3. Check for PVC Attachment Failures#

Pods may be stuck in Pending state due to Persistent Volume Claim (PVC) attachment failures.

# Check pod status
kubectl get pods -n ddcs -l app.kubernetes.io/instance=ddcs

# Describe pods to see PVC-related errors
kubectl describe pods -n ddcs -l app.kubernetes.io/instance=ddcs | grep -A 10 "Events:"

# Check PVC status
kubectl get pvc -n ddcs

# Describe PVCs to see attachment issues
kubectl describe pvc -n ddcs

Analysis:

  • Pods stuck in Pending state with PVC-related errors in events.

  • PVCs showing Pending or Failed status.

  • Error messages indicating attachment failures or billing/configuration issues.

Resolution:

  • Reference documentation for your Kubernetes platform (AWS EKS, Azure AKS, etc.).

  • Check for billing or quota issues with storage.

  • If necessary, delete the PVC(s) for DDCS and then delete the pods (renders will be slower while cache is rebuilt).

4. Check for Resource Scheduling Issues#

Pods stuck in Pending state may be unscheduled due to insufficient node resources.

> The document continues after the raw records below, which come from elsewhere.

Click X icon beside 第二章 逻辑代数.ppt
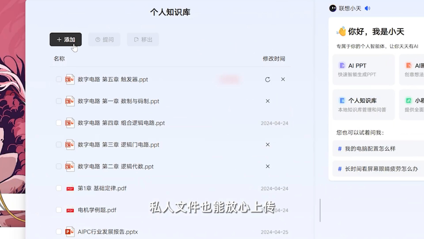424x239 pixels. 268,167
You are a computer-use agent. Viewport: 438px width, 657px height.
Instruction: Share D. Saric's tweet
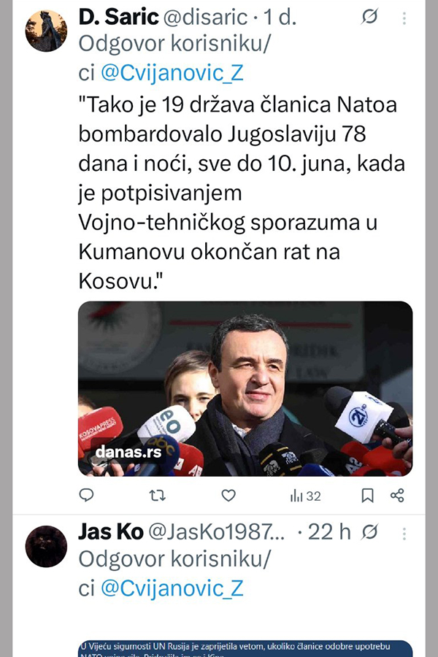(x=397, y=495)
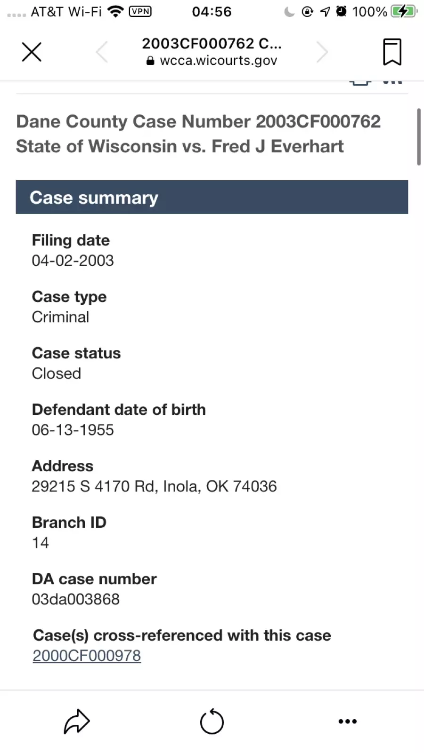
Task: Tap the battery indicator in status bar
Action: pos(404,11)
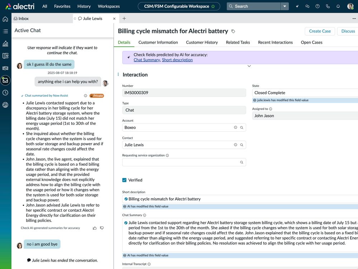The height and width of the screenshot is (269, 358).
Task: Click the tag icon next to the record title
Action: pyautogui.click(x=233, y=31)
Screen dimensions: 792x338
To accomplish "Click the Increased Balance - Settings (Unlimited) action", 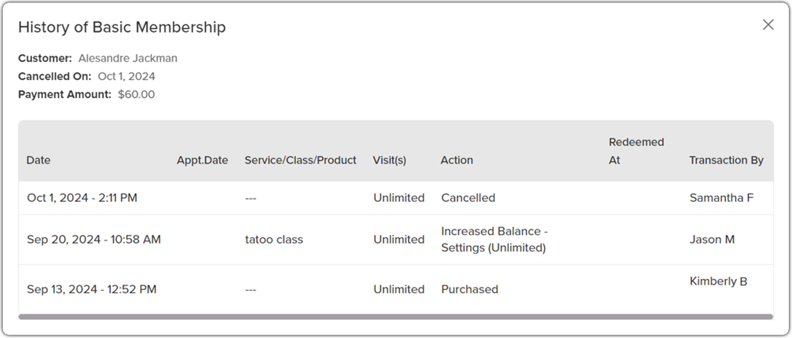I will pos(494,239).
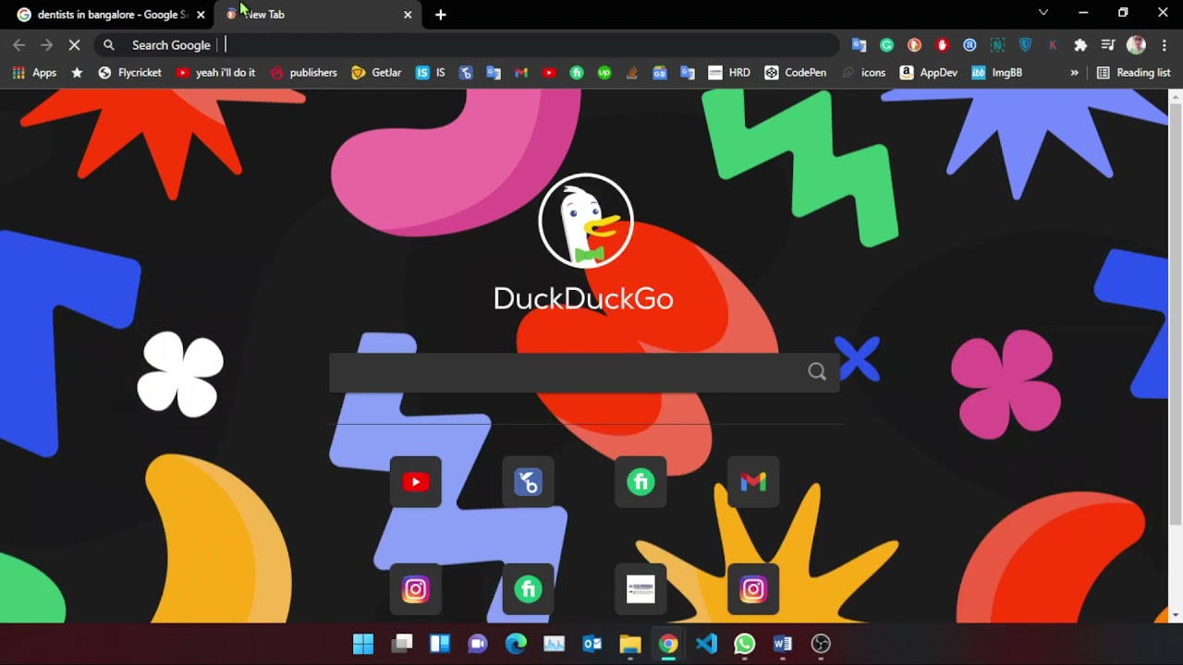Screen dimensions: 1183x665
Task: Switch to the dentists in bangalore tab
Action: pyautogui.click(x=106, y=15)
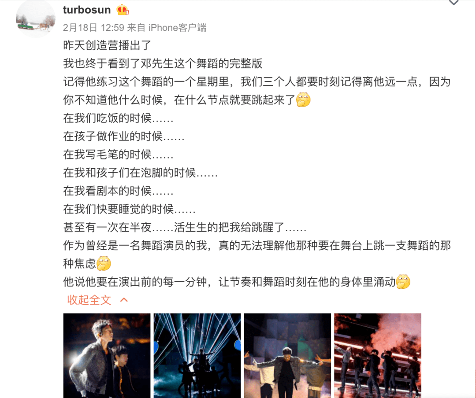Image resolution: width=476 pixels, height=398 pixels.
Task: Click the line 甚至有一次在半夜
Action: point(185,227)
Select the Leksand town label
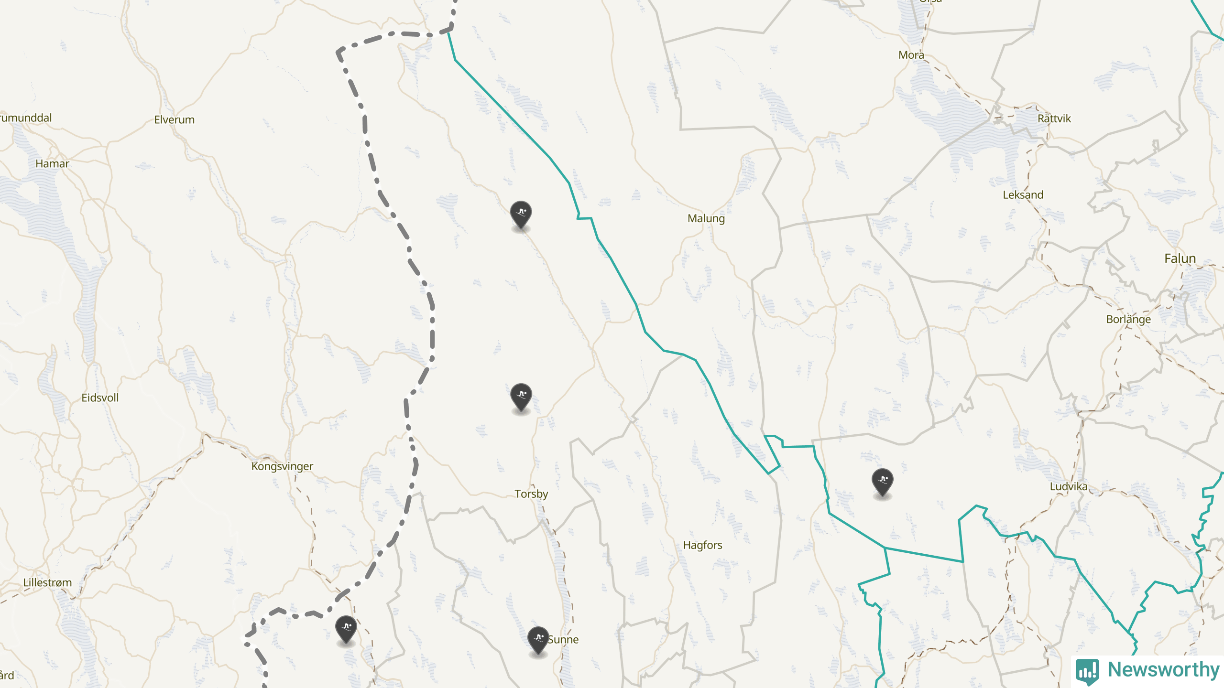This screenshot has width=1224, height=688. point(1023,195)
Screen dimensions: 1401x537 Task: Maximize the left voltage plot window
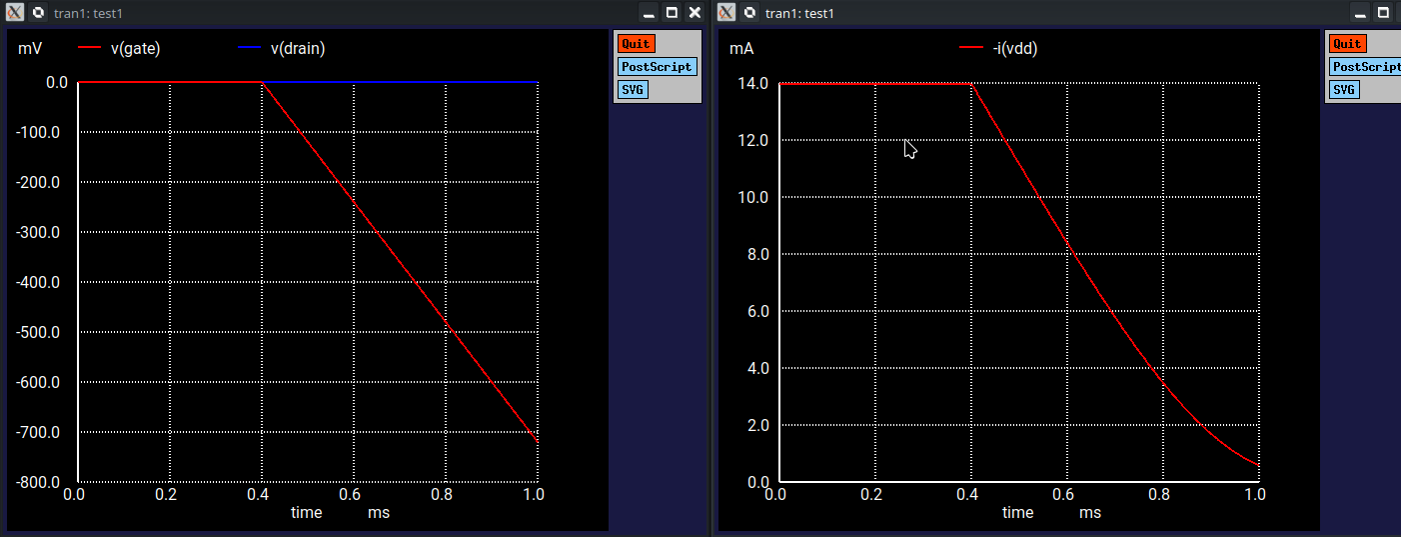[673, 13]
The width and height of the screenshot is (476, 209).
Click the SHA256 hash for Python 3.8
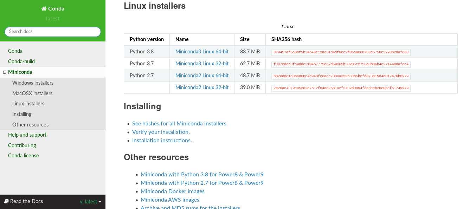point(341,52)
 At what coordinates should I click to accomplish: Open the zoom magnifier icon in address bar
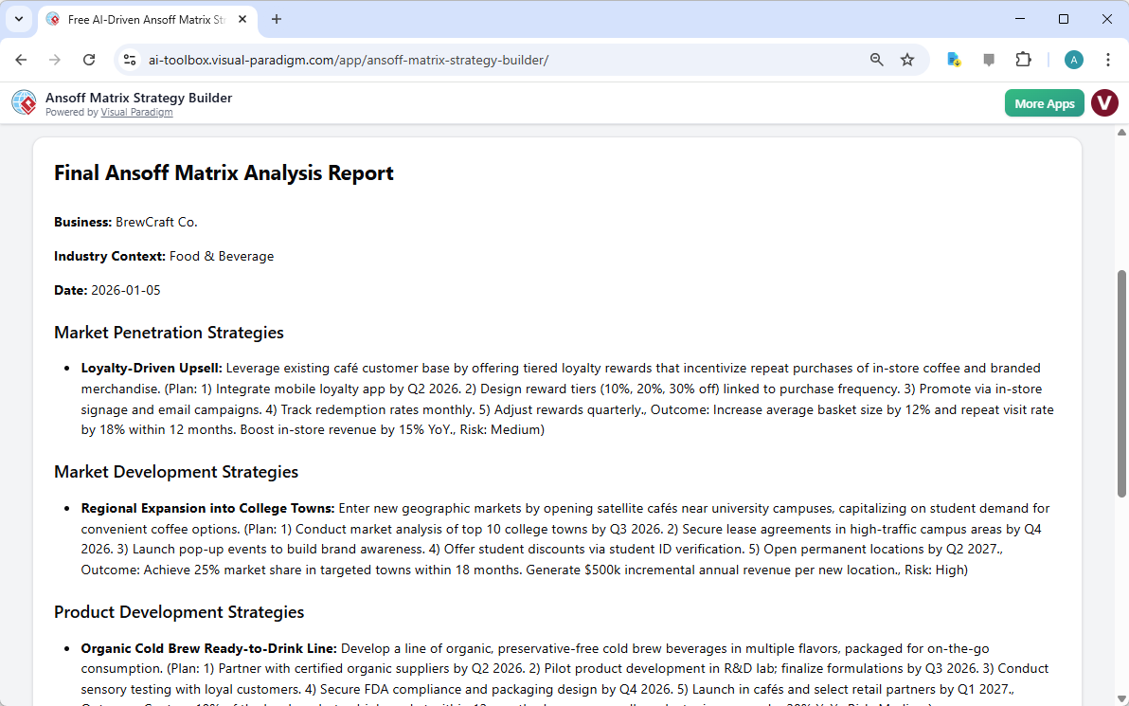click(877, 60)
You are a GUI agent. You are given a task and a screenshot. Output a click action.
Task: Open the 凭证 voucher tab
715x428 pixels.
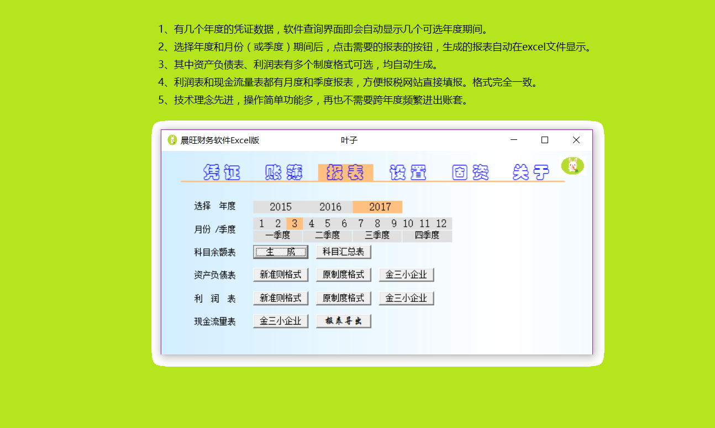point(222,173)
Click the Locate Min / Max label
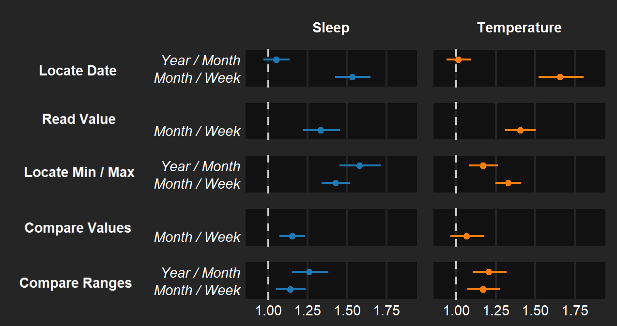This screenshot has width=617, height=326. [79, 172]
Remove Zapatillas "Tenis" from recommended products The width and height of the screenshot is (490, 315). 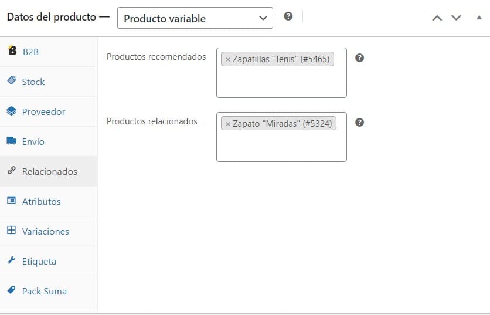[228, 59]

# Check pod status and scheduling events
kubectl get pods -n ddcs -l app.kubernetes.io/instance=ddcs -o wide

# Describe pods to see why they're not scheduled
kubectl describe pods -n ddcs -l app.kubernetes.io/instance=ddcs | grep -A 10 "Events:"

# Check node resources
kubectl top nodes

# Check if nodes have sufficient resources
kubectl describe nodes | grep -A 5 "Allocated resources"

Analysis:

  • Pods in Pending state with events indicating insufficient CPU/memory.

  • Nodes at or near capacity.

  • No available nodes matching pod resource requirements.

Resolution:

  • Allocate more or larger CPU VM SKUs to the Kubernetes node pool.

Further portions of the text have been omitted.